▶ [Selected passage]
%%

His favorite item so far is the 1902 handwritten almanac or journal. It was kept by Sven Torgerson, recording how he left Big Timber with John Helvig, on their way back to Norway. They went through Minneapolis and Chicago and then caught a steamship in New Jersey, bound for Liverpool. Baldwin says a nephew of Helvig, now named Helvik and living in Big Timber, told him his uncle died back in the old country.

Baldwin and Townsend

Jim Baldwin, sitting in his pickup, chats with Bruce Townsend, whose grandfather, Sven Thompson, founded the Big Timber ranch.

Another curiosity is a letter from a Dr. Lamb, dated 1926 and addressed to Sven Thompson. Lamb was a Chinese herbalist in Butte, whom Thompson had consulted for something to ease his stomach pains. Baldwin said he was told by people at the Mai Wah Society in Butte, which documents the history of Chinese and other Asian people in the Rocky Mountain West, that Lamb was highly regarded and widely known.

Bank stuff

An account book from the Scandinavian American Bank of Big Timber, 1920s.

If his letter to Thompson is any indication, he was also an insistent salesman.

“Come to Butte see me at once don’t let it go to long because if too long it always going to form cancer or ulcers in the stomach,” Lamb wrote. He closed the letter with this advice: “Thousands died in this country from stomach troubles every year. Bring money for herbs medicines. Our herbs are always have a good result.”

%%

In the passage about Jim Baldwin's finds, what year is Dr. Lamb's letter to Sven Thompson dated?

Collected data entries

%%

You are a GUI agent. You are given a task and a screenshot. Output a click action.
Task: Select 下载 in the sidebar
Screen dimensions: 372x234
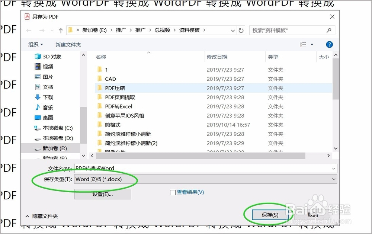pyautogui.click(x=51, y=97)
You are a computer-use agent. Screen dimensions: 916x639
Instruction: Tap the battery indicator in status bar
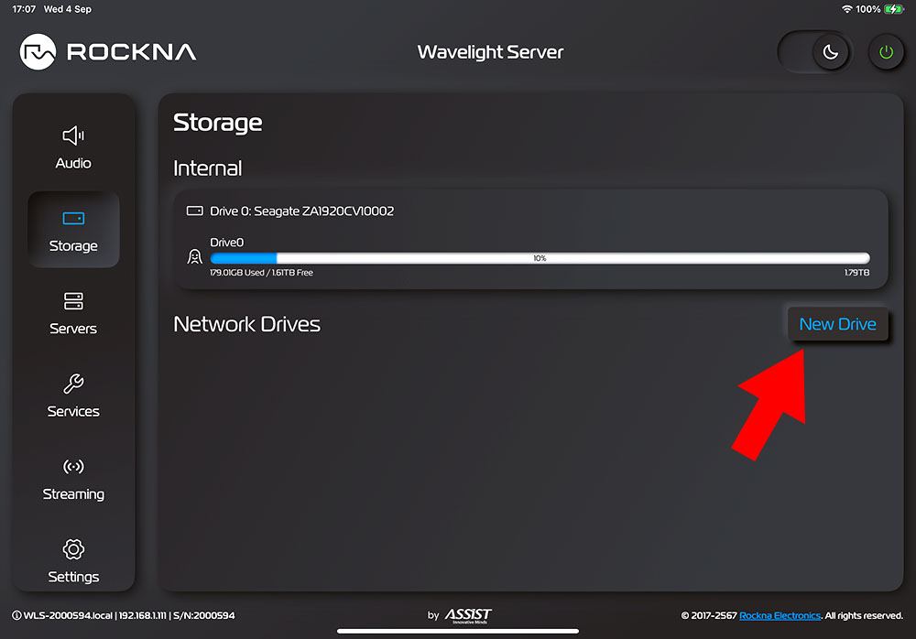[895, 9]
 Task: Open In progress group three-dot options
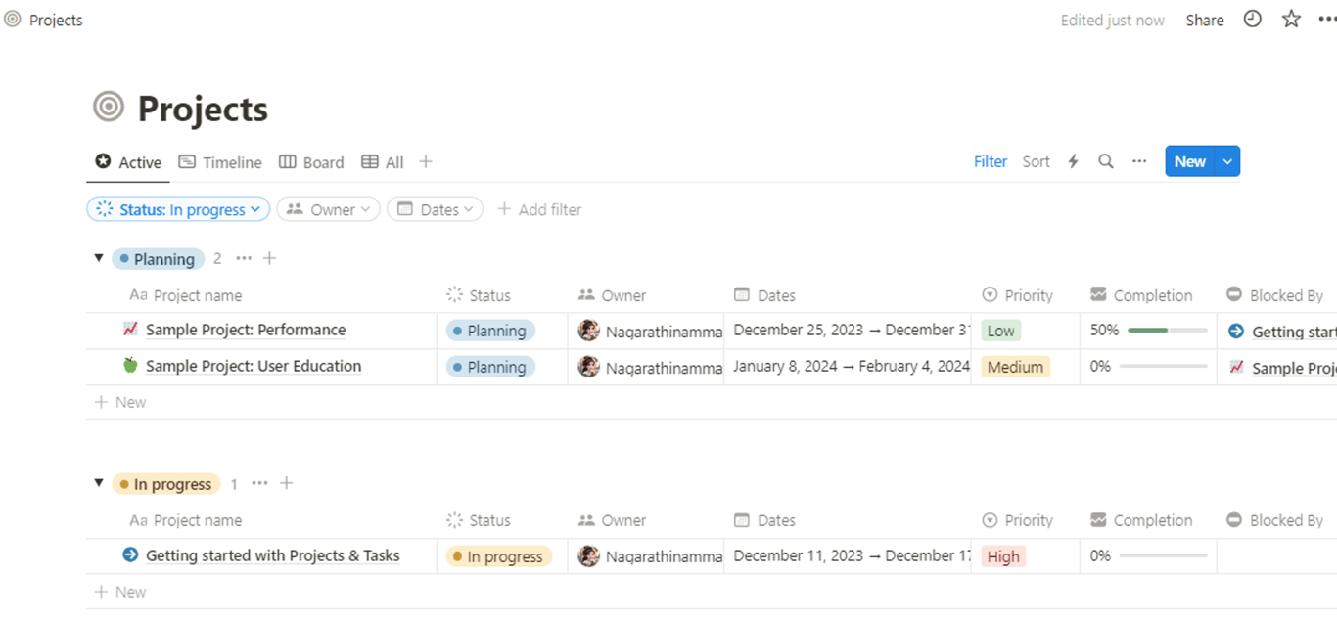pyautogui.click(x=259, y=484)
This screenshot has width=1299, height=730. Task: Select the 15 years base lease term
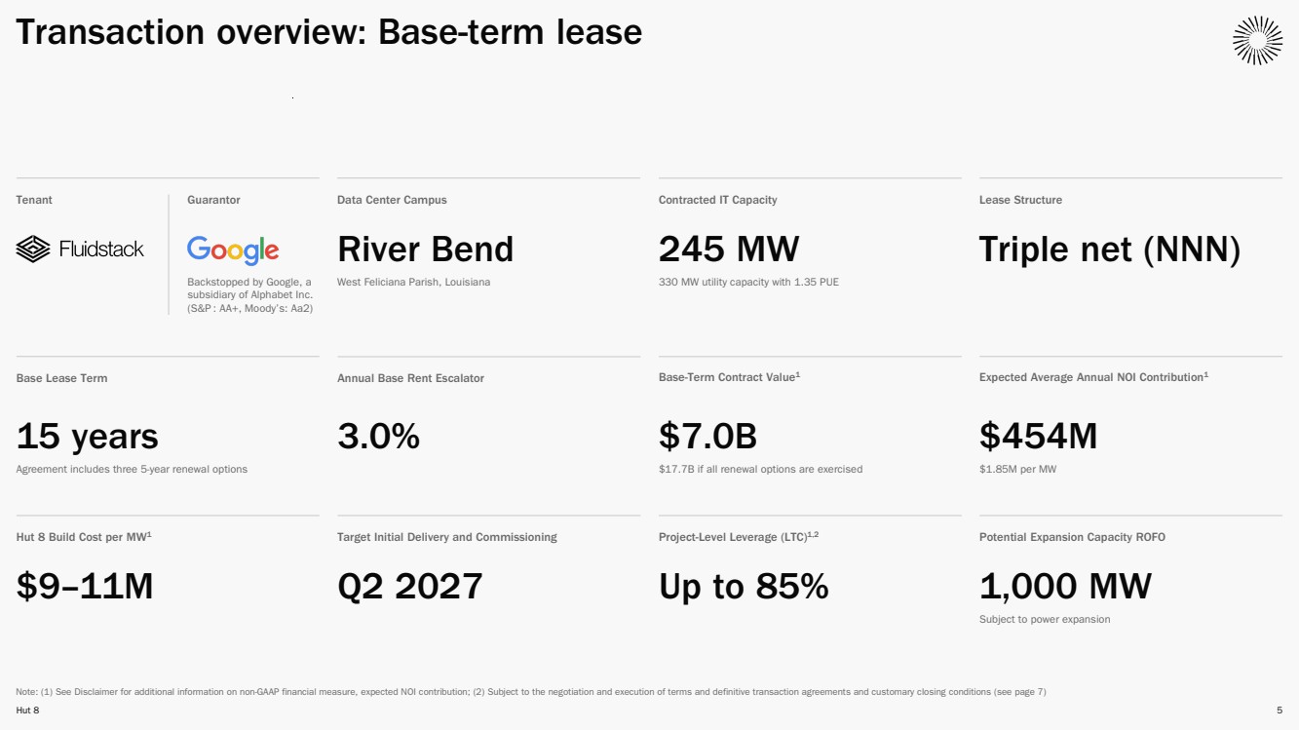click(x=87, y=437)
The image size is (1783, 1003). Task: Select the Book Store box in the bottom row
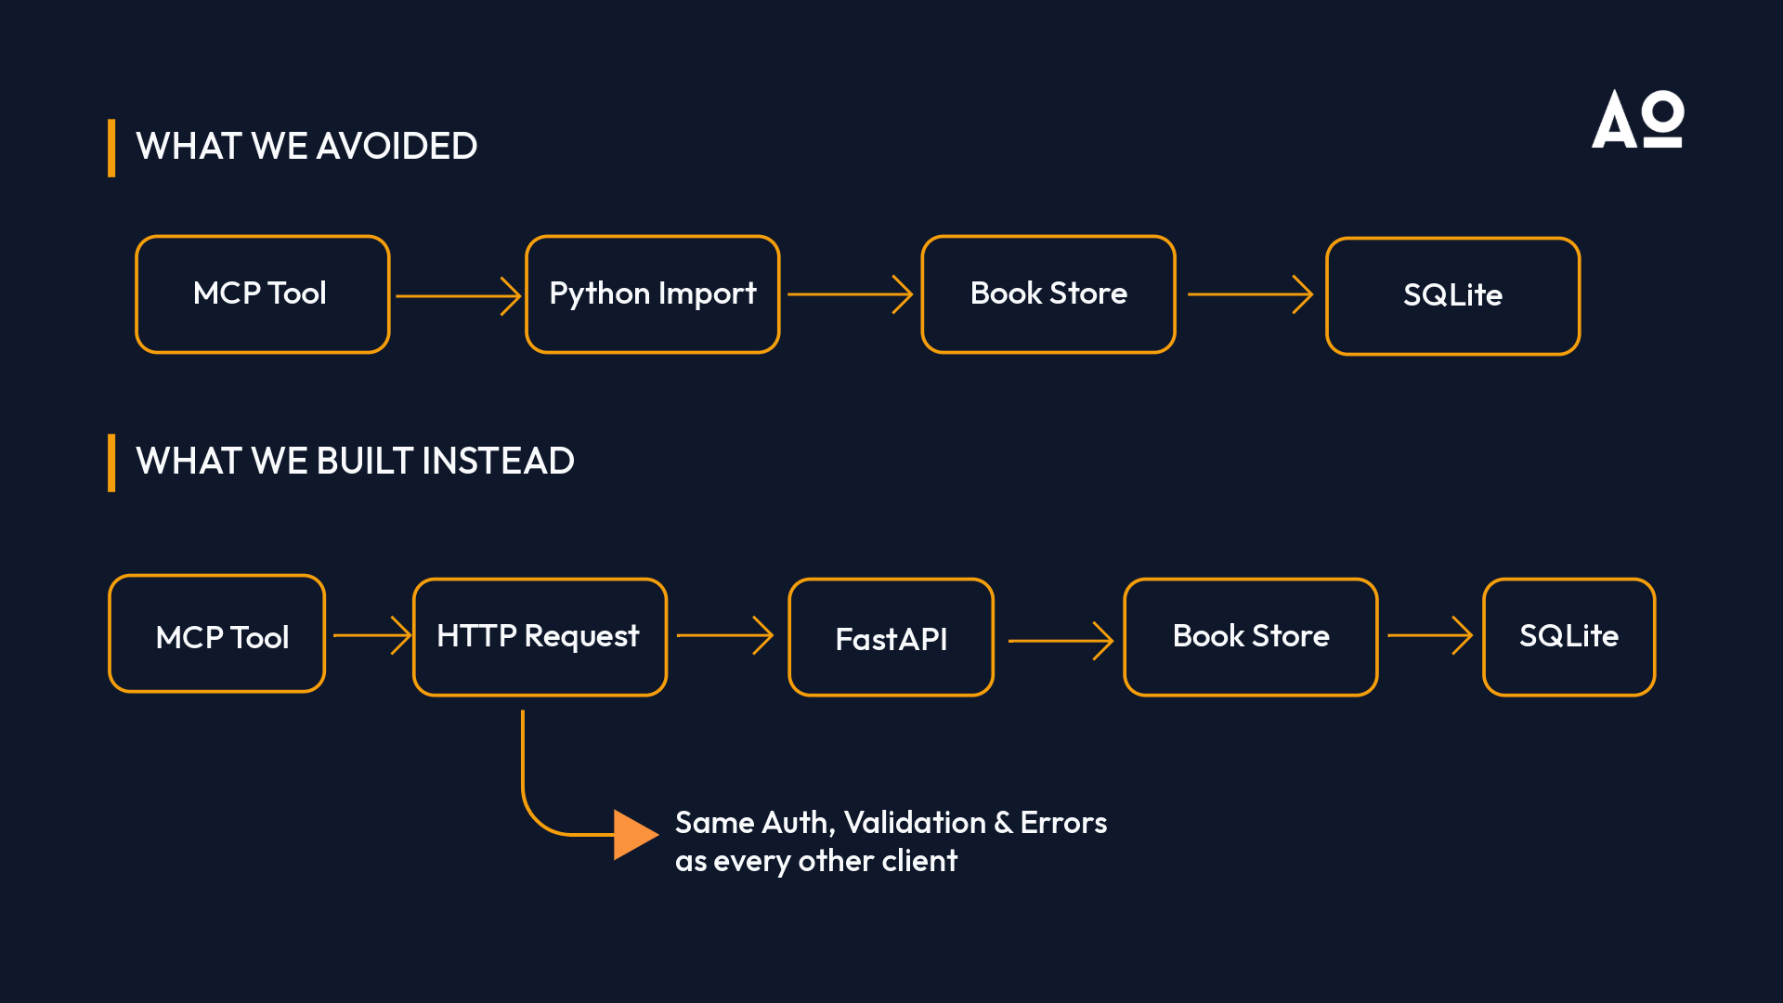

%%

▶ [Solution to this exercise] 1926